Elephant researcher wins 2025 doctoral award in SNR

Doctoral student Katie Campbell won a 2025 Meritorious Graduate Student Award from the School of Natural Resources for her many accomplishments, including leading research on the reproductive health of African male elephants.
Doctoral student Katie Campbell won a 2025 Meritorious Graduate Student Award from the School of Natural Resources for her many accomplishments, including leading research on the reproductive health of African male elephants.

By Ronica Stromberg

Nebraska is a hot spot for elephant research, and Katie Campbell knows it.

The Illinois native came to Nebraska in 2018 to study elephants as a master's student at University of Nebraska-Omaha. Now a doctoral student at the University of Nebraska-Lincoln, Campbell recently won a Meritorious Graduate Student Award from the School of Natural Resources for her many accomplishments, including leading research on the reproductive health of African male elephants.

Still, anyone unaware of Nebraska as a luminary of loxodonta research shouldn't feel alone.

"It's just such a crazy concept to a lot of people that Nebraska is where you go to study elephants," Campbell said.

She points out, though, that Omaha is headquarters for the For Elephants organization that partly supports her research and that her coadvisor, Kari Morfeld, runs. The state also has 10 elephants at Omaha's Henry Doorly Zoo and Aquarium, although Campbell hasn't included them in her research because five are females and the others are juveniles.

Instead, Campbell has been studying 18 male elephants, called bulls, at zoos across the country. Like other wild animals, elephants breed less successfully in captivity than in the wild. Although past researchers have looked at and addressed reproductive issues of female elephants, few cast a sideways glance at the males.

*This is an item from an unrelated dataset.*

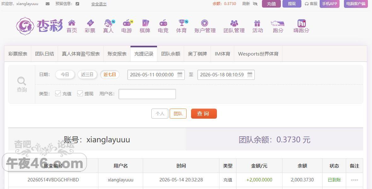
Task: Select the 近三日 date range
Action: point(87,74)
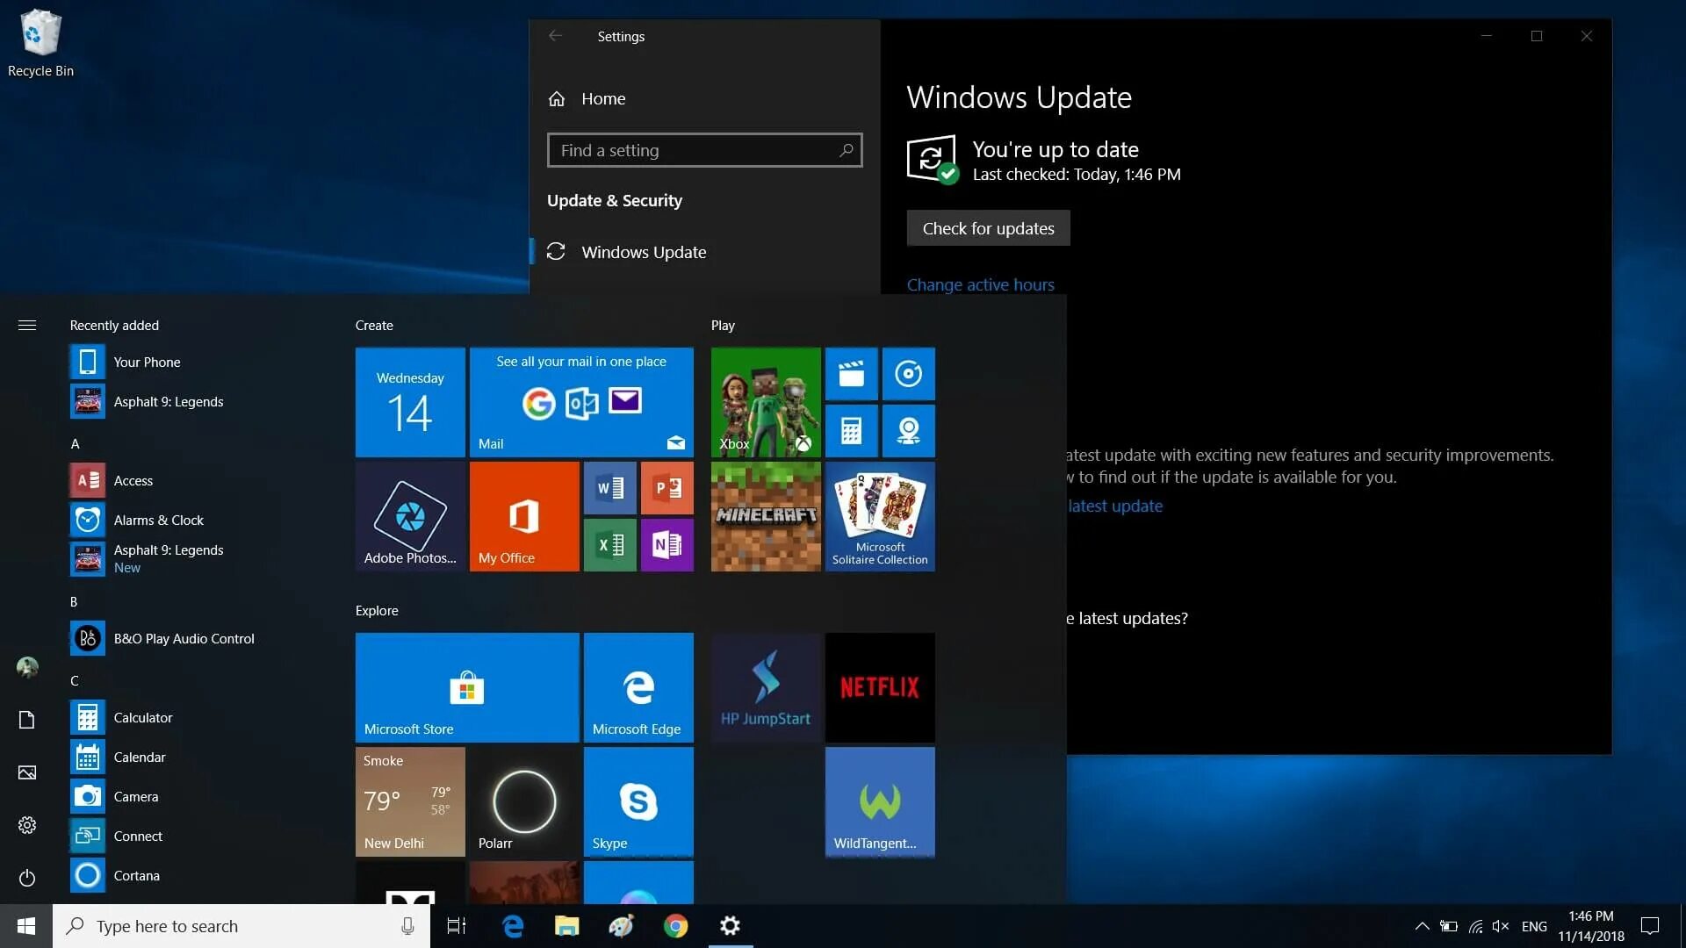
Task: Open the Word tile in the Office group
Action: (x=609, y=488)
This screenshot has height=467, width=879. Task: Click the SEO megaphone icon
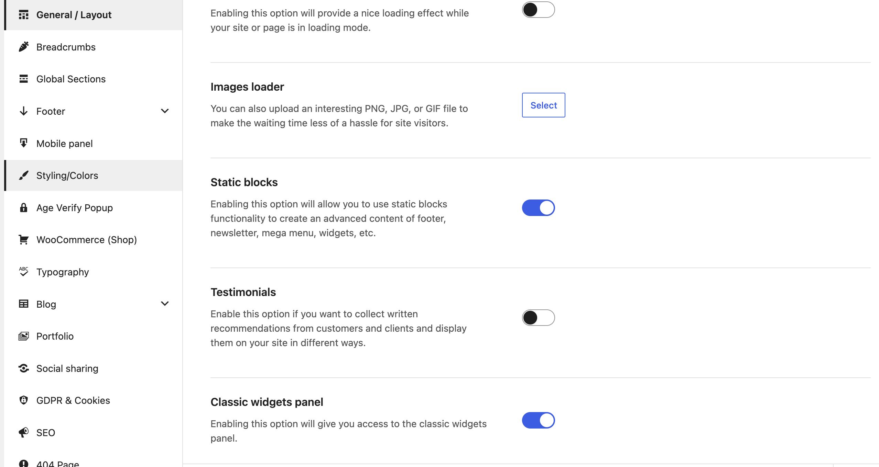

Campbell learned at the outset of her doctoral project that of the 41 African bulls then in captivity in the United States, only seven had offspring. One bull sired 18 babies in the population, and another sired nine. Knowing that zoos are viewed in conservation as potential gene pools for suffering wild animal populations, Campbell saw a potential problem.

"When I started this, it was kind of amazing to see that there have been so few sires and a lot of the offspring are half-siblings," she said. “Thinking about the future, that's going to cause a big issue with genetics, which is not what we want to do in conservation."